The Digital Gods Must Be Appeased
Scott Anderson’s poor friend Bonko, in Bit by Bit, Digital Takes Over (see the September 1999 issue of Videomaker) starts and ends as a straw man, ready to be set on fire. But Anderson’s paean of praise to digital video reaches its moment of truth when his fictional old professor, Dr. Mylar, admits that the demands of video editing are really too much for most computers, when he said, "Turn off all other programs–even virus checkers… defragment your disk drive… Then you should get good results."
Those of us with some computer experience recognize that the critical word is "should." A realistic translation would be: You WILL have trouble, a lot of it. Your best bet is a new computer with enough RAM to hold all the libraries in the free world, plus Mesopotamia.

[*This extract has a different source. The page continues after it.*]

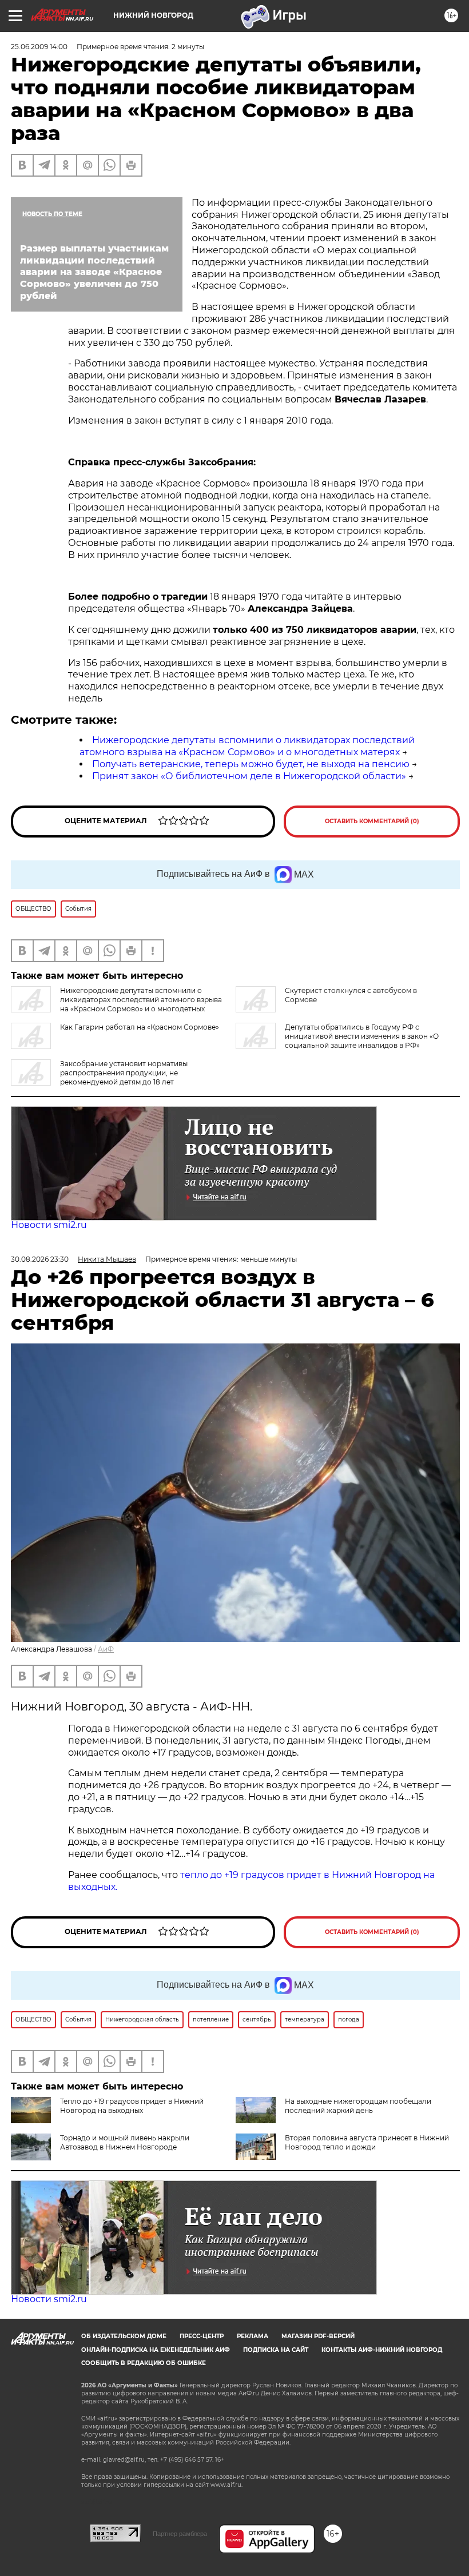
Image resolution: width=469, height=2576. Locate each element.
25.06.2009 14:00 (39, 46)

Then you should have very little trouble. Here, again, the critical word is "should."
It’s a good try, Scott, all your words will doubtless prove true in time — but how much time is the question. Meanwhile, we all realize there is great pressure from advertisers to push digital; their profits depend on it–and so do yours. So push, push, push!
Best defragmented wishes,
Bacil B. Warren
Gee DV Bacil, DV what DV do DV you DV mean?
Mini DV Saves Family History
I am 82 years of age and my recent memory is not the best. I have been the family videographer since 1985. I’ve tried for years to interest a younger member of the family to take over for me as family-history videographer. I even threw in a video camera in the offer, but there were no takers.
I bought a Sony DV Camcorder to transfer all my VHS-C, 8mm and Hi8 tapes to Mini DV. The DV lessened future generation loss and will hopefully make it easier for my unidentified successor to carry on. My most important analog footage can now be archived and preserved.
The Videomaker subscription keeps me up to date with the latest developments in camcorders, VCRs, monitors, analog and digital post-production equipment plus video accessories. Videomaker also has in-depth articles on creative shooting, editing and special effects – all written with an emphasis on how to do it better. Videomaker increases my knowledge and enjoyment. It helps me to get the best results from my videomaking equipment. I thank you for your great magazine.
Robert R. Helm
Bardwell Valley, Australia
Congratulations on your new camcorder, Robert. We hope you find a suitable apprentice. Maybe the free subscription you’ll get for this letter will help to persuade someone.
— The Editors
I’m a 15-year-old boy and ever since I was a child, I’ve been interested in video. That’s why I subscribe to Videomaker magazine. I always enjoy reading your magazine.
I have a normal VHS-C camcorder and I usually edit with two consumer VCRs. After reading several articles in your magazine like Linear vs. Nonlinear, The Road Test, and your video capture board buyers guide (see the May 1999 issue of Videomaker), I started thinking about buying a video capture card to put on my PC. I carefully read your articles and after evaluating price and performance, I decided to buy the Miro DC30plus from Pinnacle systems. Your way of writing the articles allows me to learn a lot about one of my passions, making video.
Julio Luis Fitipaldo
Everything They Knew I Learned From You
First of all, like many other readers, I just wanted to say thank you for your magazine. As a recent college graduate, my first post-college job was, fortunately enough, in my field–with a video production company. To make a long story short, everything that the owners of the company knew about video came from countless issues of your magazine. And they were teaching me (with my college degree) a thing or two! That being said, I now have a subscription to Videomaker, and I am looking to dive into event videography. Thanks. Your magazine is the best!